Let $f(x,y,\theta)$ be a real-valued function of $x \in X$ and $y \in Y$, and let's interpret $\theta \in \Theta$ as a parameter. Let $X$, $Y$ and $\Theta$ be closed intervals of the real line. Then, $f: X \times Y \times \Theta \to \mathbb{R}$. The function is bounded: $f(x,y,\theta)<\infty$ always.
Fix some $\theta \in \Theta$ and some $y \in Y$. The function $f(x,y,\theta)$ is continuous in $x$ for all $x \in X$, concave ($\frac{\partial^2 f(x,y,\theta)}{\partial x^2}\leq 0$), twice differentiable in all $x \in X$, and therefore single-peaked.
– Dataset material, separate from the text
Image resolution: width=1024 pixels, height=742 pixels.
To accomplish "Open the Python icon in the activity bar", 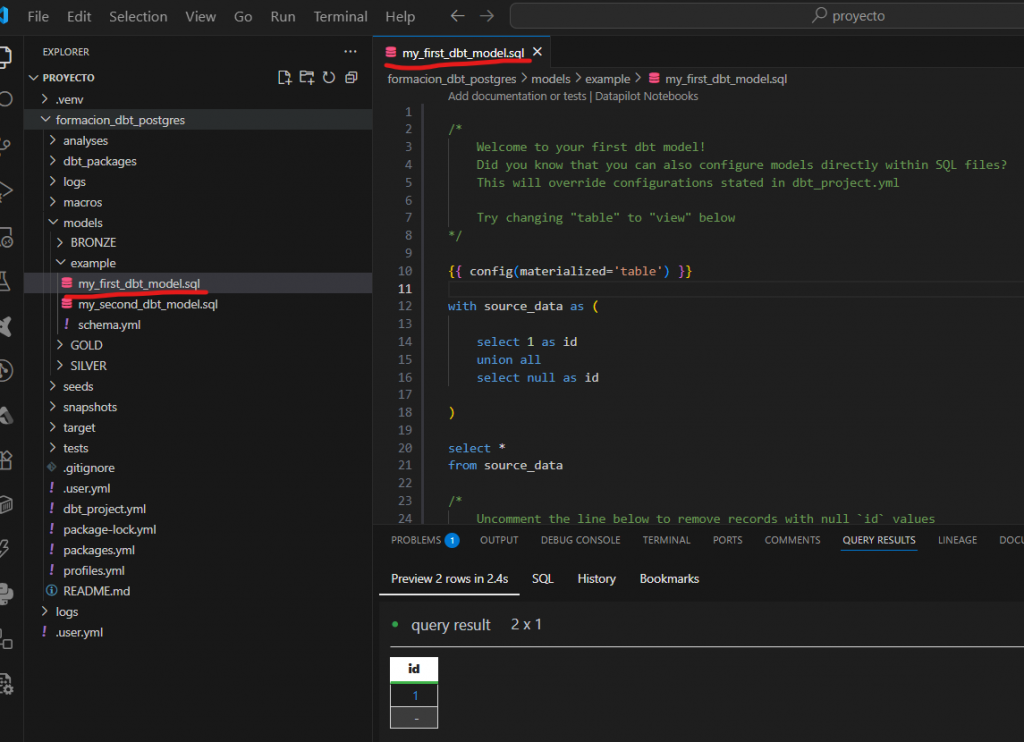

Moreover, for all $x \in X$ and $y \in Y$, the function $f(x,y, \theta)$ is continuos in $\theta$ for all $\theta \in \Theta$.
Let $ y \sim \eta$, where $\eta$ is some probability density function: $\eta: Y \to [0,1]$. I want to show that the expectation function: \begin{equation} \mathbb{E}_\eta[f(x,y,\theta)]=\int f(x,y,\theta) d \eta \end{equation}
is continuous in $\theta$ for all $\theta \in \Theta$.
Any hint on how to proceed? Many thanks for considering my request.
[Edit: I've removed a uniform continuity argument as it was not needed for the proof, and the result would actually hold just as well on an open interval $\Theta$ on which $f$ was not uniformly continuous.]
We only need continuity of $f$ in $\theta$ and boundedness of $f$ for the conclusion. None of the conditions on how the function behaves in $x$ are relevant.
Here is an outline of the argument.
Since $f$ is bounded, suppose $f\leq M$ everywhere.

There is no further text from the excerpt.